Chassé, traqué, menacé. Depuis la manifestation du FNDC du 20 octobre 2022 à Conakry, Oury Bah, jeune militant de l’Union des forces démocratiques de Guinée (UFDG), vit dans la clandestinité. Accusé de vandalisme et de violences contre les forces de l’ordre, il se dit victime d’un acharnement politique. Son histoire témoigne de la répression silencieuse qui s’abat sur les opposants dans la capitale guinéenne.
Dans le quartier effervescent de Hamdallaye, fief historique de l’opposition guinéenne, les souvenirs du 20 octobre 2022 restent gravés dans les esprits. Ce jour-là, le Front national pour la défense de la Constitution (FNDC) avait appelé à une nouvelle mobilisation contre la junte militaire dirigée par le Comité national du rassemblement pour le développement (CNRD). Ce fut la première manifestation d’envergure depuis celle du 5 septembre. Très vite, la contestation a viré à l’affrontement.
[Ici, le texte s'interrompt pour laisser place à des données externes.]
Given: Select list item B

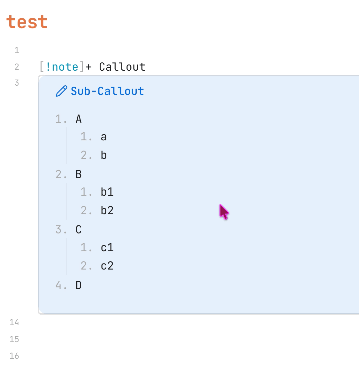Looking at the screenshot, I should pyautogui.click(x=79, y=174).
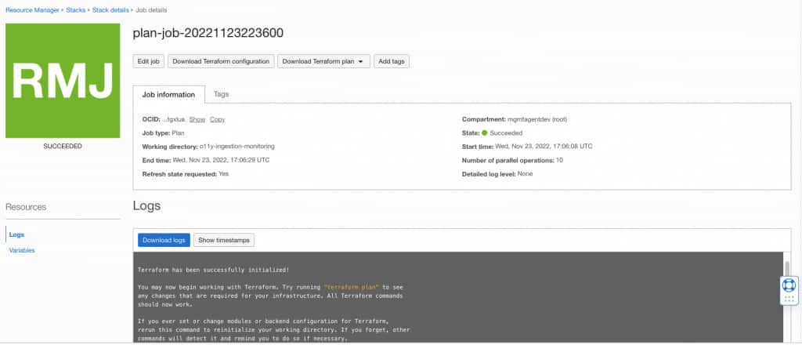Switch to the Tags tab
The image size is (802, 345).
pyautogui.click(x=221, y=94)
Dans la nuit du mercredi 19 au jeudi 20 octobre, des tensions ont éclaté entre groupes de jeunes et forces de sécurité, notamment sur l’axe stratégique Le Prince, théâtre habituel des confrontations politiques, mais aussi sur l’autoroute Fidel Castro et au rond-point Tannerie, où devait démarrer la marche.
Parmi les jeunes mobilisés ce jour-là : Oury Bah, militant actif de l’UFDG et fils d’un des membres fondateurs du parti. Aujourd’hui, il est en fuite.
« Ce jour-là, j’étais devant, en face des forces de l’ordre. Les gaz lacrymogènes pleuvaient, on nous a chargés violemment. On voulait juste nous faire entendre. Maintenant, on me traite de criminel », témoigne Oury Bah, joint depuis sa cachette.
Selon ses proches, Oury Bah, connu dans son quartier comme un activiste calme mais engagé, a toujours milité aux côtés de son frère dans la cellule locale de l’UFDG à Hamdallaye. Il assure n’avoir participé à aucune destruction de biens publics ni privés, mais uniquement exprimé son opposition à ce qu’il qualifie de « confiscation de la démocratie » par les militaires.
La peur au quotidien
Depuis cette manifestation, la pression s’est accentuée. Des témoignages concordants indiquent que plusieurs jeunes de l’Axe ont été arrêtés arbitrairement. Pour Oury Bah, la menace est devenue si réelle qu’il a dû quitter précipitamment son domicile.
« Un matin vers 5 heures, en rentrant de la mosquée, j’ai reçu un appel : on m’a dit que la gendarmerie était devant ma porte. Si j’étais rentré ce jour-là, je ne serais peut-être plus là pour raconter mon histoire », confie-t-il, la voix brisée.
Sa famille, dont le nom est bien connu dans les cercles politiques de l’opposition, a également été mise sous surveillance. Son père, ancien compagnon politique de Bah Mamadou, pionnier de l’UFDG, était très influent au sein de l’UFDG avant sa mort.
Un climat de chasse aux sorcières
Dans plusieurs quartiers réputés proches de l’opposition, les arrestations arbitraires se multiplient. Le FNDC, dissous par les autorités mais toujours actif dans l’ombre, dénonce une répression ciblée contre les militants pro-démocratie.
Un responsable local de l’UFDG, qui a requis l’anonymat, s’insurge :
« On utilise l’étiquette de “vandalisme” pour faire taire tous ceux qui osent s’opposer à la junte. Oury Bah est un jeune engagé, pas un criminel. Ce qui lui arrive peut arriver à n’importe lequel de nos militants. »
Silence des autorités, inquiétude des ONG
Du côté des autorités, c’est le silence. Aucun commentaire officiel n’a été fait sur le cas de Oury Bah, bien que des mandats d’arrêt aient été lancés contre plusieurs jeunes activistes après la marche du 20 octobre. Des ONG locales alertent cependant sur le traitement des détenus et les abus commis lors des arrestations.
Le climat politique en Guinée, déjà tendu depuis la prise du pouvoir par le CNRD en septembre 2021, semble glisser lentement vers une ère de répression systématique.
Pendant ce temps, Oury Bah attend, caché, espérant un jour pouvoir retrouver la liberté et défendre à visage découvert les idéaux pour lesquels il a grandi.
« Je suis prêt à répondre de mes actes, mais pas à me livrer à une justice aux ordres. Mon combat, c’est celui de la liberté, pas de la violence », conclut-il.
A noter que, malgré son absence au pays il est activement recherché par les forces de l’ordre.